Restés dans leurs jus, les murs de la biscuiterie transpirent toujours cette passion pour un petit biscuit en forme de barque et aux senteurs de fleur d’oranger. Il est devenu si célèbre que les touristes sont tout aussi nombreux que les marseillais à vouloir le croquer.
La recette aussi reste immuable : farine, beurre, œufs, fleur d’oranger, peu de sucre et surtout pas de levure.
« La particularité de ce biscuit est qu’il ne lève pas. Pour éviter qu’il ne devienne trop dur, on ajoute énormément d’œufs » explique Marie-Julie.
Sa forme rappelle le bateau à bord duquel les Saintes et Lazare ont apporté l’Évangile en Provence. Il fut créé à l’origine pour les pèlerins qui venaient célébrer la chandeleur.
« Le geste de tailler la pâte se fait toujours la main. Nous ne voulons pas le mécaniser pour que chaque navette soit unique » précise Clément qui enfourne de 3 à 12 fournées par jour.
En fonction de l’humidité et la température du jour, la taille sera différente.
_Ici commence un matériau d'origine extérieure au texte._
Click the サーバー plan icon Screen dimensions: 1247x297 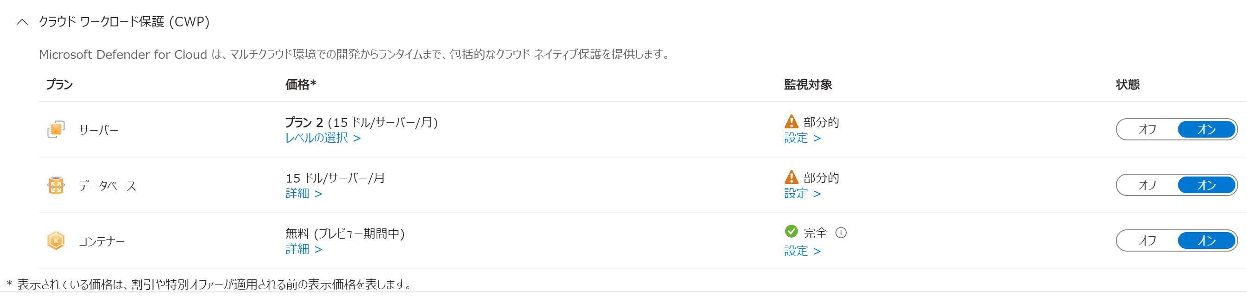click(56, 130)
C’est pour cela qu’elles sont vendues au poids. « On veut que le touriste qui achète une boite en souvenir, comme l’enfant qui n’en veut qu’une au goûter en sortant de l’école puissent se l’acheter. »
Bien que les navettes peuvent se conserver plusieurs mois, les vendre en vrac permet aussi de n’acheter que la juste quantité.
« Les habitués peuvent revenir chaque jour pour en avoir des fraîches, ce qui garantit ce mélange subtil de moelleux et de croquant ».
Si la dernière génération à cœur de perpétuer près de quarante ans de « navettologie », elle propose aussi de nombreux autres biscuits traditionnels.
Les corses tout d’abord, comme des canistrelli aux œufs et beurre (nature ou à l’anis vert), mais aussi les cuggiulelle à l’huile d’olive et vin blanc.
Pour ce qui est des biscuits provençaux, vous aurez le choix entre des barquettes, des croquants aux amandes, des macarons à la poudre d’amande (et donc sans gluten) et enfin un gâteau 4/3 (en clin d’œil humoristique à la scène du Picon bière dans le film Marius de Pagnol), recette de cake maison où l’huile d’olive remplace le beurre.
Après avoir vécu est travaillé à l’étranger, le couple est ravi de transmettre leurs goût et passion pour les navettes. « Des Accoules ! » précisent-ils en cœur comme pour bien les différencier des leurs cousines de l’autre rive du Vieux-Port.
Le Petit Plus : Vendus au poids, tous plus ou moins au même prix, vous pouvez faire des assortiments de biscuits pour goûter à chaque recette.